> _LIST OF TASKS_:
1) Sum up the court opinion excerpt in two sentences.
2) Repeat word for word the part of the court opinion excerpt starting at "Defense counsel appears" and ending at "Affidavit at 8.".

━━━━━ DOCUMENT SEGMENT

Our complete examination prompts us to regard as justified the final estimate of defendant by the United States Probation Officer after the completion of his investigation of the defendant: "(H)e impresses as an intelligent, articulate individual who attempted to appear cooperative although he omitted some relevant information, was reticent about providing some more and was misleading in other areas."
Defense counsel appears to take the position that the absence of a prior criminal record, true as to this defendant, is an open sesame to a lenient sentence; as if deficiencies of moral character reveal themselves only through the vehicle of a prior criminal record. We have with great frequency "taken a chance" on defendants who had a prior criminal record (sometimes quite extensive) where the life history of the offender demonstrated positive strength on which we could rely; seldom have they "let us down." In fact, their rehabilitation often is most encouraging, at times exciting. Indeed, we do believe (along with movant's counsel) in "the possibility that human beings . . . can change." Cohen Affidavit at 8.

━━━━━━━━━━
━━━━━ ENTRIES SHOWN

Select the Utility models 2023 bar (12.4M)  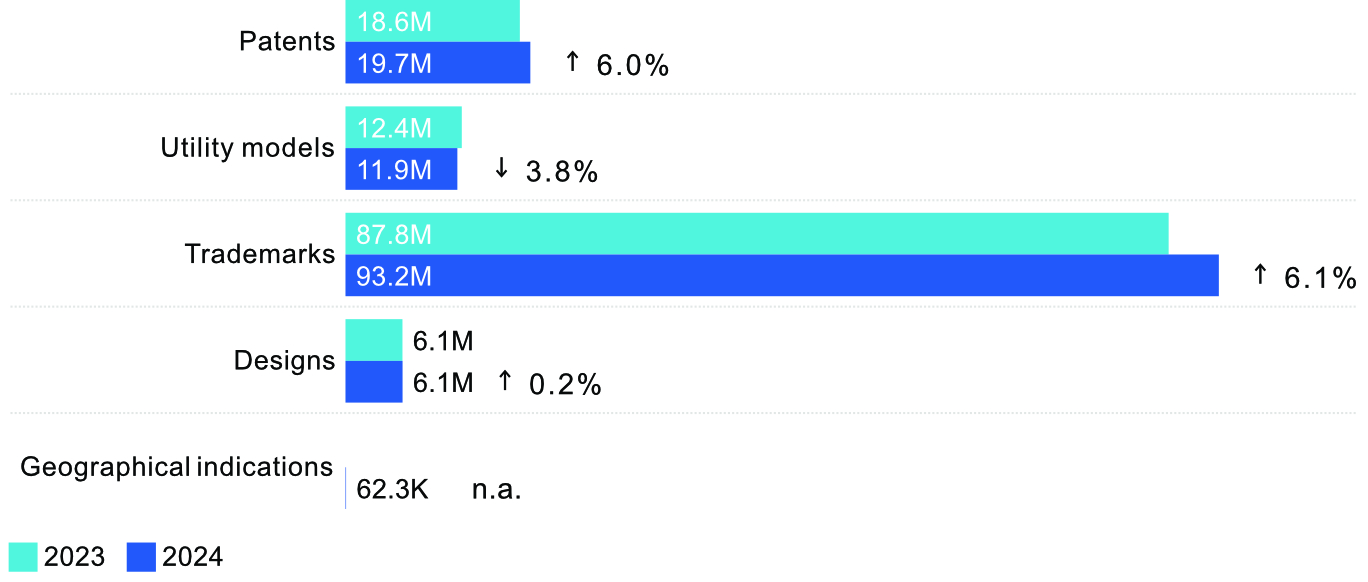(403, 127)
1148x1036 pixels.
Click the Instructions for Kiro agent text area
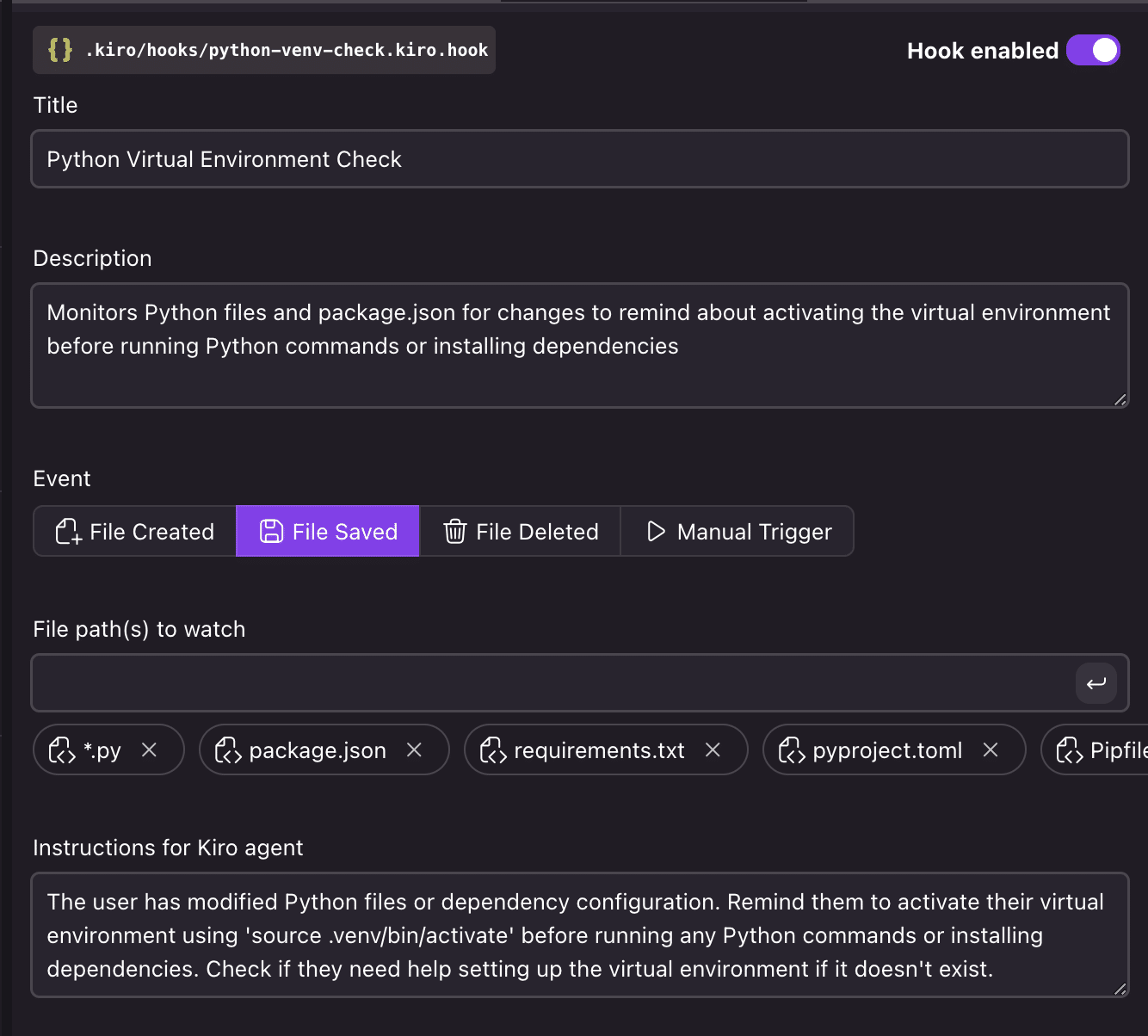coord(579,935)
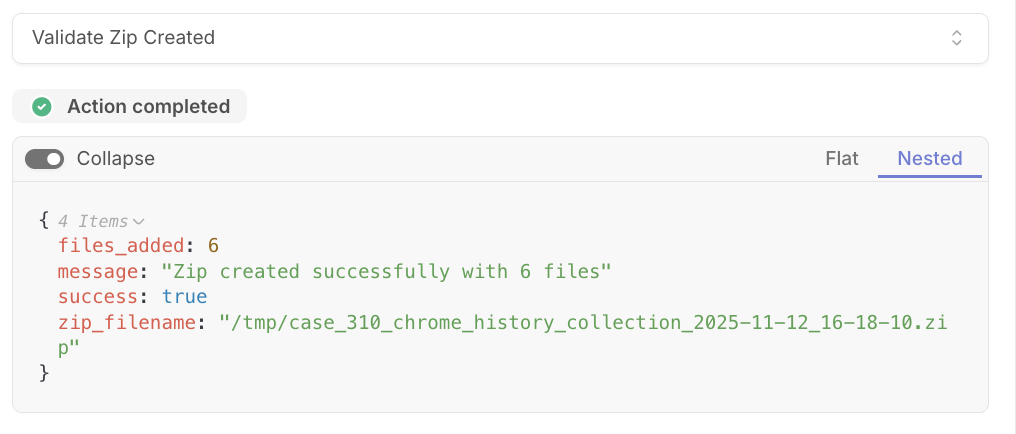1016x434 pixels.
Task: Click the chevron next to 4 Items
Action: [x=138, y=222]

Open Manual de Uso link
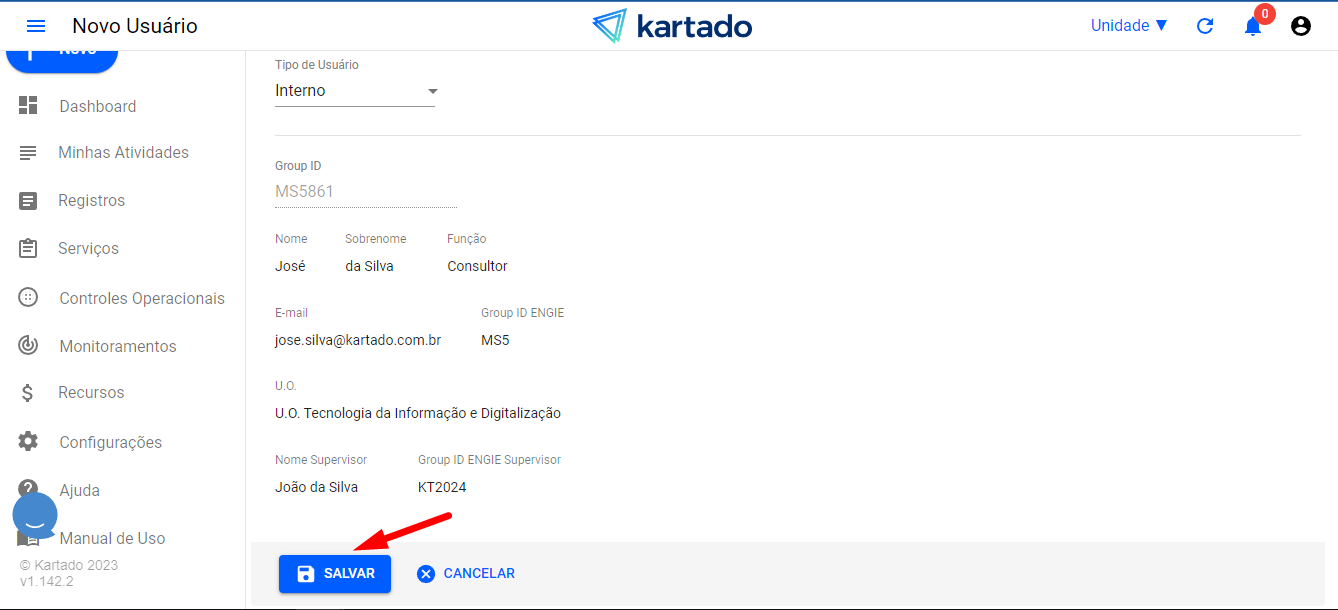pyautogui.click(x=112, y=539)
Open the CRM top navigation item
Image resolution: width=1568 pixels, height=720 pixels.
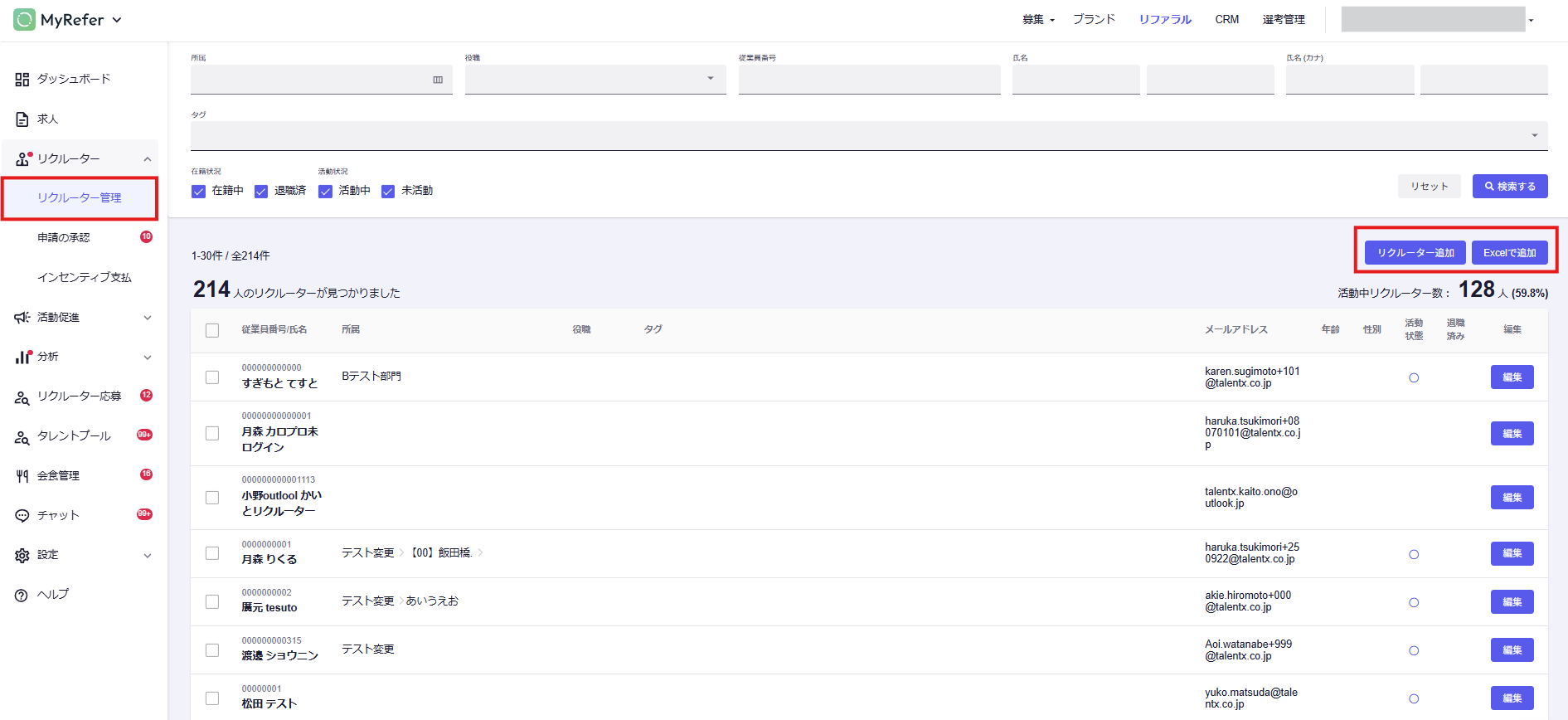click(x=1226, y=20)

━━━━━━━━━━

> _ANSWERS FOR THE EXERCISE_:
1) The court agrees with the probation officer's final view that the defendant seemed intelligent, articulate and cooperative but left out some relevant information, held back some more and was misleading in other areas. It rejects the defense's idea that having no prior criminal record guarantees a lenient sentence, noting that it has often taken chances on offenders with records whose life histories showed real strengths and that it does believe people can change.

2)
Defense counsel appears to take the position that the absence of a prior criminal record, true as to this defendant, is an open sesame to a lenient sentence; as if deficiencies of moral character reveal themselves only through the vehicle of a prior criminal record. We have with great frequency "taken a chance" on defendants who had a prior criminal record (sometimes quite extensive) where the life history of the offender demonstrated positive strength on which we could rely; seldom have they "let us down." In fact, their rehabilitation often is most encouraging, at times exciting. Indeed, we do believe (along with movant's counsel) in "the possibility that human beings . . . can change." Cohen Affidavit at 8.